• Assignment: Give the listing again, word for word.

___ Records provided ___

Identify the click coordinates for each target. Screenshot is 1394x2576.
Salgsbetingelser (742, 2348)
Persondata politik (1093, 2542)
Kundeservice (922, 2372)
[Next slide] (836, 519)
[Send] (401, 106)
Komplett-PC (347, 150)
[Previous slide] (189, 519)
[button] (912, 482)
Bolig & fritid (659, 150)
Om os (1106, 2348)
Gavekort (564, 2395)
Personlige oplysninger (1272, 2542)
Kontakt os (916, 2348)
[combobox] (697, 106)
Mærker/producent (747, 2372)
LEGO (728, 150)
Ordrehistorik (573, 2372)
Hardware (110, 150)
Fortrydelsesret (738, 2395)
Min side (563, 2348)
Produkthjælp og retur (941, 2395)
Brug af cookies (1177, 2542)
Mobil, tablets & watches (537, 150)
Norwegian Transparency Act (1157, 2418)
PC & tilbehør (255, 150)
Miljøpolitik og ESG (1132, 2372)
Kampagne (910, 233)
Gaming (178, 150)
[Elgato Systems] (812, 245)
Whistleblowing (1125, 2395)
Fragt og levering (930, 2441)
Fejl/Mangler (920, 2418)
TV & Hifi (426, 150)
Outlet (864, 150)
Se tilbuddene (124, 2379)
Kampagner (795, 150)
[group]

___

• The completed task:
Identify the click coordinates for each target. Screenshot is 1394x2576.
Salgsbetingelser (742, 2348)
Persondata politik (1093, 2542)
Kundeservice (922, 2372)
[Next slide] (836, 519)
[Send] (401, 106)
Komplett-PC (347, 150)
[Previous slide] (189, 519)
[button] (912, 482)
Bolig & fritid (659, 150)
Om os (1106, 2348)
Gavekort (564, 2395)
Personlige oplysninger (1272, 2542)
Kontakt os (916, 2348)
[combobox] (697, 106)
Mærker/producent (747, 2372)
LEGO (728, 150)
Ordrehistorik (573, 2372)
Hardware (110, 150)
Fortrydelsesret (738, 2395)
Min side (563, 2348)
Produkthjælp og retur (941, 2395)
Brug af cookies (1177, 2542)
Mobil, tablets & watches (537, 150)
Norwegian Transparency Act (1157, 2418)
PC & tilbehør (255, 150)
Miljøpolitik og ESG (1132, 2372)
Kampagne (910, 233)
Gaming (178, 150)
[Elgato Systems] (812, 245)
Whistleblowing (1125, 2395)
Fragt og levering (930, 2441)
Fejl/Mangler (920, 2418)
TV & Hifi (426, 150)
Outlet (864, 150)
Se tilbuddene (124, 2379)
Kampagner (795, 150)
[group]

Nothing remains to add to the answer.